ÖCÜ
Öcü:
çocuk korkutmak için uydurulmuş hayali korkuluk.
Hayvanların
mahsule zarar vermemesi için yapılan korkuluklar, gözle göründüğü için
hayvanlar bir kaç gün korkarlar sonunda onun hareket etmediğini anlayınca
korkuluğun üzerine işerler.
Çocukların
öcüsü hiç bir zaman görülmediğinden öcüler de bizimle beraber büyürler.
Öcülerin
boyu bizim boyumuzla, kültürümüzle beraber büyür.
Öcülerin
gıdası bizim korkularımızdır.
Korkmayan
insan yoktur.
Korku
Allahın bize verdiği en büyük nimetlerdendir.
Korku
olmasaydı çıplak elektrik kablosuna bir deva dokunur ondan sonra bir daha
dokunamayacak şekilde toprağın altına girerdik.
Yolda
trene, otobüse karşı bir defa yürürdük.
Korkularımız
bizi tedbir almaya yöneltmeli.
Aklımız
gibi hepimizin korkuları farklıdır.
Korkumuzu
yönlendiremediğimizden korkarız.
Bir
zamanlar Mekkede Ebucehilin gölgesine bile basmaktan korkan kölelerden Bilal-i
Habeşi (Allah onlardan razı olsun) gibiler, İslamla özgürlüğüne kavuşunca o
korkuları Allaha karşı gelmekten, onun sevgisini yitirmekten korkmaya dönüşünce
Ebucehil onlardan korkmaya başladı.
Çocuğun
en yakını Allahtan sonra annesidir. O da uykusuz gecelerinde ağlayan çocuğunu
susturmak için çare aramak yerine öcüyü çağırarak çocuğundan öcünü alır ama
ödünü patlattığı çocuk bir ömür boyu hayalinde büyüttüğü o görünmez umacıdan
çekinmeye başlar.
Çocuğun
içine kurt düşmüştür.
Bu
kurt, eczahanelerdeki ilaçlarla yok edilebilecek bir kurt değildir.
Her
taşın altında o vardır.
Her
yolun üzerine o tuzak kurmuştur.
Her
hayırlı kararın ufkunu o karartır.
Aslında
o öcü karartmaz, bizim korkularımız tutar dağ geçitlerini, meclis
koridorlarını, vaaz kürsülerini, üniversite sınıflarını, seminer salonlarını,
Tüsiadları, Müsiadları.
Canı
ve malı verenin Allah olduğuna inanılır ama hayatımızda o inancın hiç bir yeri
yoktur.
Halbuki Rabbimiz buyurur: Fakirlik korkusuyla
çocuklarınızı öldürmeyin, onları da sizi de biz rızıklandırırız. Onları
öldürmek büyük günahtır (İsra süresi 17/31)
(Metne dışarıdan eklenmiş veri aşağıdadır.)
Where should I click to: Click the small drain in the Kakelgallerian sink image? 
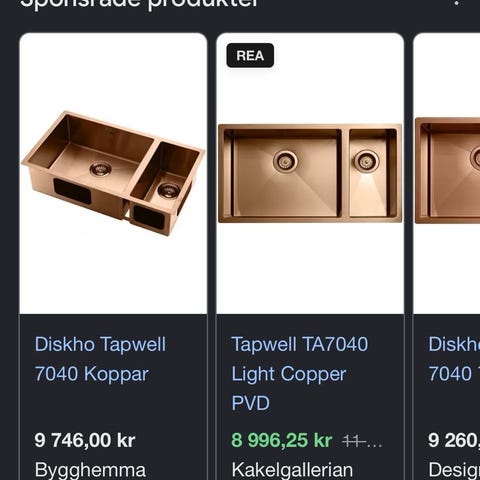tap(366, 161)
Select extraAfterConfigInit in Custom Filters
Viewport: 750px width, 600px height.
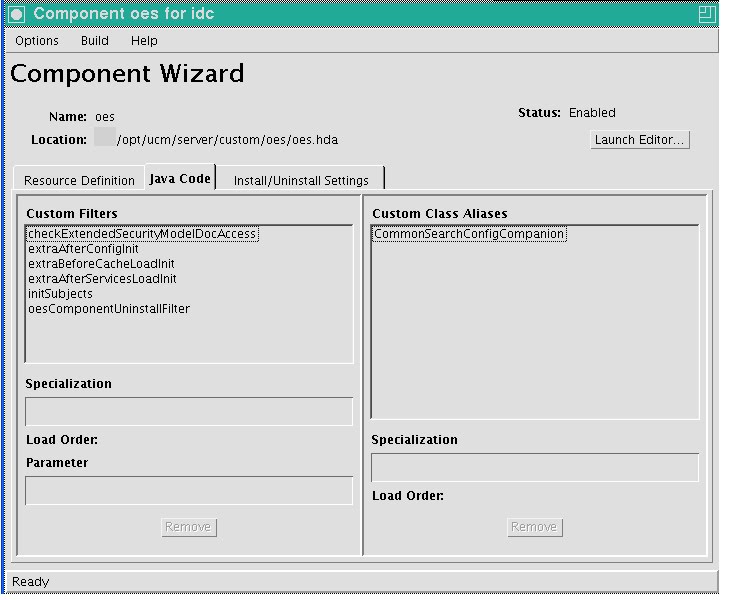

Yeryüzünde kıpırdayıp hareket eden her
canlının rızkı Allaha aittir buyurmuştur. (Hud süresi 11/6)
Canı
ve malı verenden değil, hayali öcüden korkarız.
Şair
Suzi Çelebinin dediği gibi:
Ödü
sıttı çoğunun ol sadadan
Çoğu
divane oldu hayu hudan
Hayhuylama
işini günümüzde basın-yayın kurumları yapıyor.
Nice
ünlülerimizin renkten renge girmelerinin temelinde öcüden korkma esnasında
betinin benzinin atması, gölgesinden dahi korkar hale gelmesidir.
Verilen
gözdağından gözü yılanlar, kendisine atılan kuru sıkılardan ödleri sıdar.
Büyüdüler,
onlarla beraber görmedikleri öcü de büyüdü.
Üllkenin
güvenliğinden sorumlu oldular ama evlerinin en mahrem yerinde sesinin
dinlenmesinden, görüntüsünün alınmasından korkar hale geldiler.
Bütün
bu korkulardan kurtulmak için güvenlik tedbirleri değil bizim yanlış yapmamamız
lazım.
Allahtan
korkmaz hale gelirseniz binlerce korkacak öcü üretirsiniz ve her öcü için
milyon ve milyar liralık güvenlik harcamaları yaparsınız.
Ben
yanlış yapmamaya çalışırsam dileyen dilediği yere ses dinleme ve görüntüleme
cihazları koysun.
Evinin
en mahrem yerini görüntülesin.
Seni
haramla değil helalınla görüntülesinler ve yayınlasınlar.
Onlar
kendi ayıplarını yayınlamış ve günaha girmiş olurlar.
Siz
yalnız Allaha karşı gelmekten ve onun rızasını kaybetmekten korkarsanız, Allah
sizi korur ve öcülerin hepsi sizden korkar.
Dünyada
hiç bir devletten korkmayan Ğulyabani (Gul-ü Beyabani), korkuyu bile korkutan
bir avuç Müslümandan korunmak için Afrikadaki bütün devletlerin bütçesinden
daha fazlasını güvenliğine ayırıyor.
Halbuki
Rabbimiz buyurur: Allah, kuluna yeterli değil midir? Onlar, seni Allah'tan
başkasıyla korkutmaya çalışırlar.... (Zümer süresi ayet 36)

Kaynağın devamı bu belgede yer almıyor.